Pharma’s Cutting Edge

Pharma’s Cutting Edge

Pharmaceutical and biotech science and business

 
 
 
 

IBX announces efforts to control drug costs

It’s a sign o’ the times, as I’ve said countless times in these pages. Payors are attempting to squeeze every last penny from between the links of the prescription-drug value chain. I single out the case of IBX (that’s Independence Blue Cross, the Philadelphia Region’s largest insurer with coverage of ~3.5 million lives) only because I’m a customer–hurray! The same thing is happening everywhere; there’s no place to hide. Recently, IBX announced two “cost-saving” initiatives that will limit consumer choice of new drugs (by limiting reimbursement and/or raising co-pays for innovative medicines) and hit innovator Pharma in the bottom line.

The first initiative is called FutureScript. It’s a PBM run by IBX (IBX is ending its relationship with Caremark for in-person Rx purchases; they will continue using Caremark for mail-in scripts) that will initially manage IBX’s commercial Rx drug program and soon thereafter its Medicare program as well. Basically, IBX argues that having its own PBM allows it to better control costs. What that means for consumers, however, is that owning its own PBM allows IBX to offer less choices at higher co-pays for its customers compared with Caremark, which faces the pressure from a larger, less-captive customer base.

The second initiative is the Select Drug Program formulary. This is an aggressive formulary management program that automatically excludes all new branded drugs from from Tier 1 and 2 co-pays (IBX uses a three-tier co-pay structure) and subjects new drugs to pre-authorization (case-by-case; nothing new there). Generics are automatically added to the formulary at the first tier (i.e. lowest co-pay) and the innovators they replace are automatically consigned to the third tier (i.e. highest co-pay). Again, that’s not new.

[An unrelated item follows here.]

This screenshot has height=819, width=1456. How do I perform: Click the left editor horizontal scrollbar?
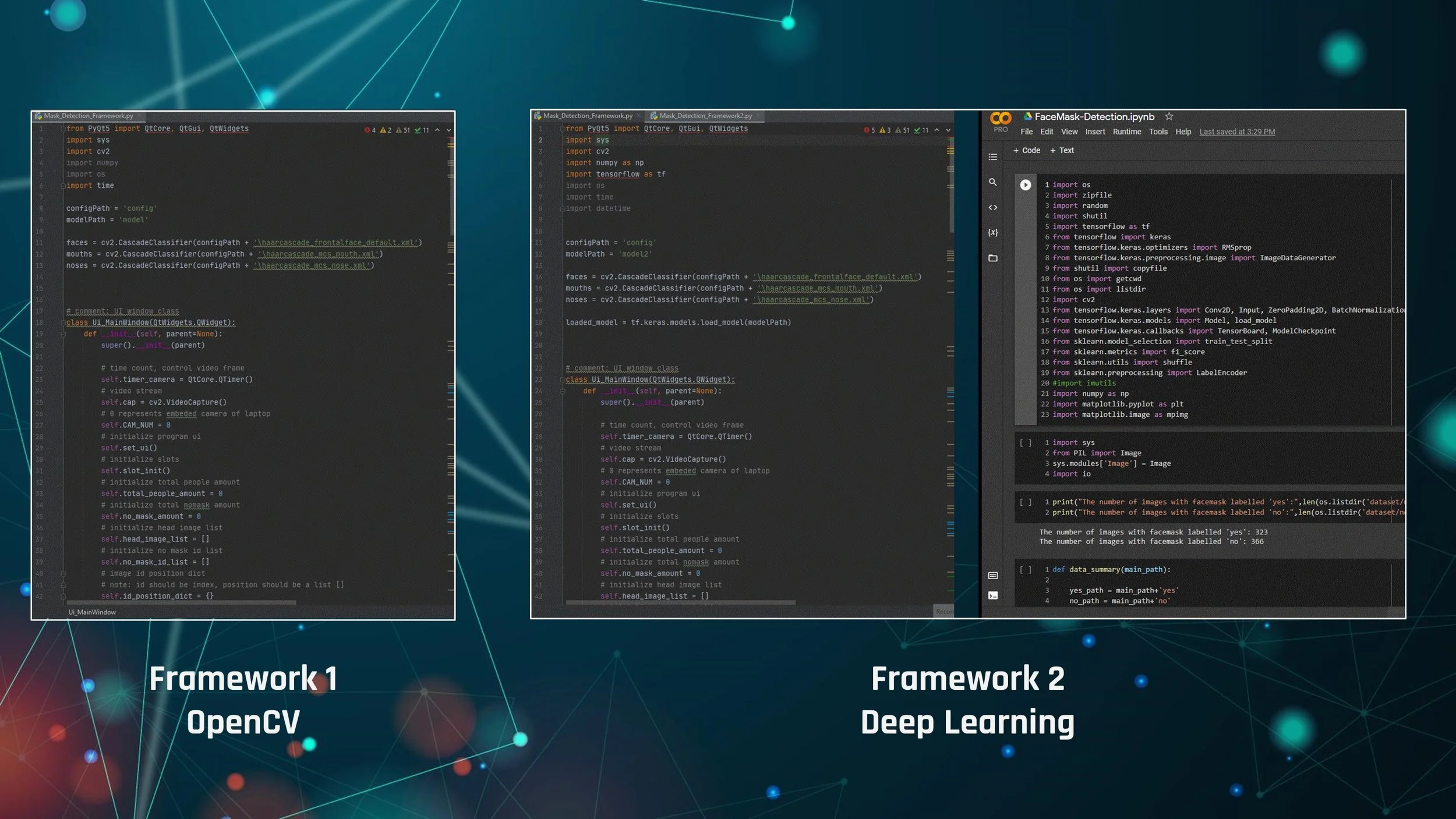click(x=181, y=602)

What is new is a practice that IBX describes as a convenience to some consumers: shifting some self-injected meds from medical benefits to drug benefits (and from doctor’s offices and hospitals to retail drug-store shelves). These drugs can now be conveniently picked up at the pharmacy, where they might or might not be covered with a Tier 3 co-pay. How convenient (use Dana Carvey’s Church Lady voice for maximal impact when reading the foregoing).

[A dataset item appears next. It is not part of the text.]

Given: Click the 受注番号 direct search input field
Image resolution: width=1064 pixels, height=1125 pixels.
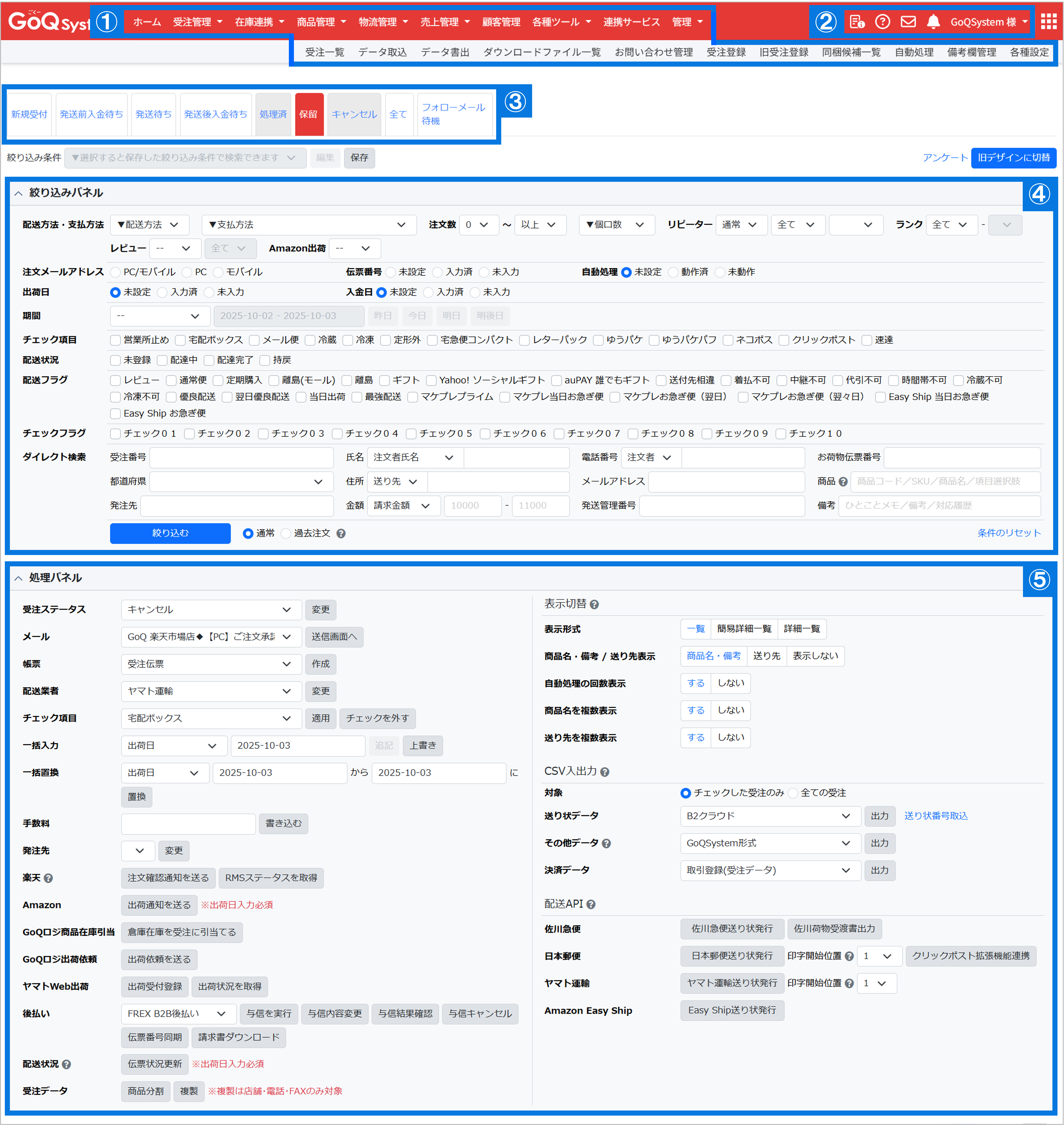Looking at the screenshot, I should tap(241, 457).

In addition, IBX is clamping down on the practices of docs who routinely inject meds in their offices by hooking up with vendors who will monitor the use and cost of such injections to provide IBX with the most “cost-effective” purchases. If you’re a doc in the Philly area, you may read this as further invasion of your practice for the sake of saving insurers money. But don’t bother complaining, lest you risk insurers exhorting you to climb down from your big blue cross.